Polenta With Peppers Mushrooms And Onions
|Olive oil||1⁄4 Cup (4 tbs)|
|Onion||1 Medium, sliced|
|Garlic||1 Clove (5 gm), minced|
|Green bell pepper||1 Medium, sliced|
|Red bell pepper||1 Medium, sliced|
|Mushrooms||1⁄2 Pound, sliced|
|Ground black pepper||1⁄4 Teaspoon|
|Dried oregano||2 Teaspoon|
|Chicken stock/1 1/2 cups canned broth diluted with 1 1/2 cups water||3 Cup (48 tbs)|
|Polenta||1 Cup (16 tbs)|
|Boiling water||1⁄4 Cup (4 tbs)|
1. In a large skillet, heat the oil. Add the onion and garlic and cook over moderately high heat until the onion is softened and slightly browned, about 5 minutes.
2. Add the green and red peppers and the mushrooms. Season with the salt and black pepper. Reduce the heat to moderate and continue to cook, stirring occasionally, until the peppers are tender, about 15 minutes. Stir in the oregano, remove from the heat and cover to keep warm.
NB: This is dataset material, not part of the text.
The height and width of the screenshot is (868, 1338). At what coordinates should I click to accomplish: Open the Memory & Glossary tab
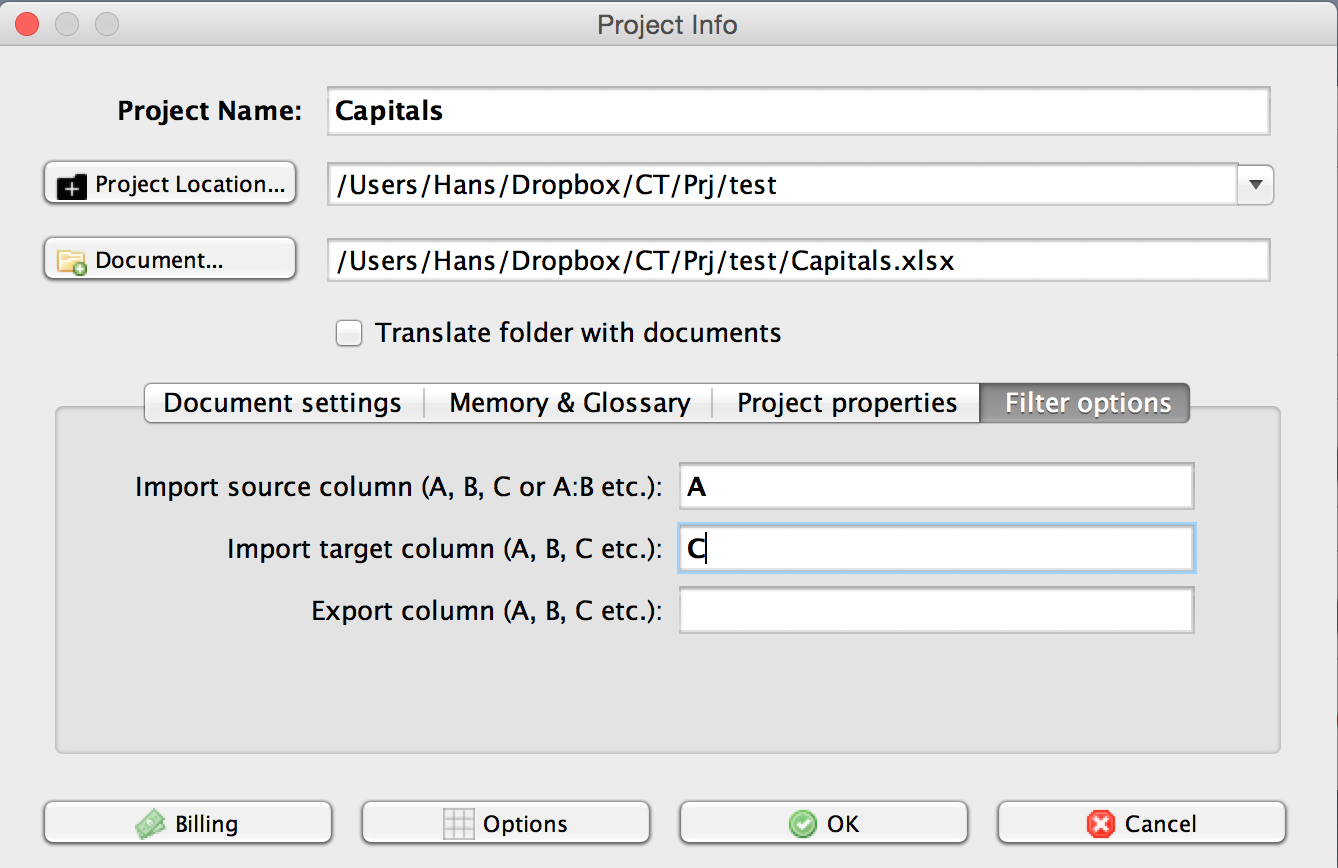(569, 403)
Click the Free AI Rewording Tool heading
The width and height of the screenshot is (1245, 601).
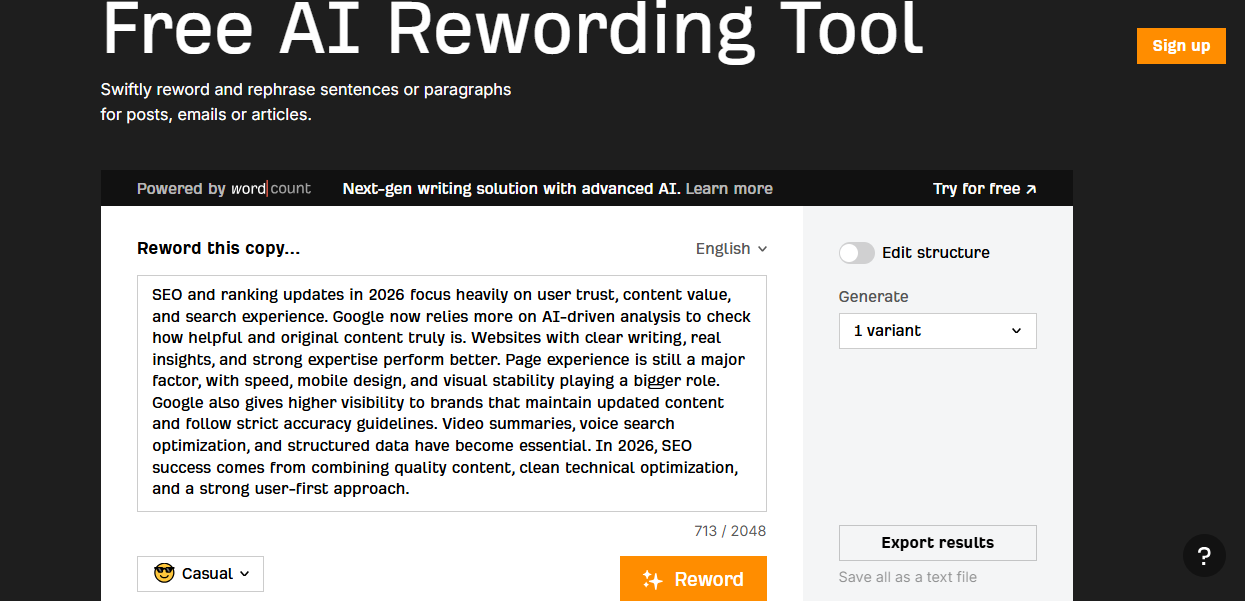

3. In a medium saucepan, bring the chicken stock to a boil over high heat. Gradually stir in the polenta and cook, stirring constantly, for 5 minutes. Add the boiling water and cook for 5 minutes longer. Season with additional salt and black pepper to taste.
4. Spoon the polenta into a serving dish, smoothing it into an even layer with a wet spatula and mounding the edges slightly. Pour the sauteed vegetables into the center and serve.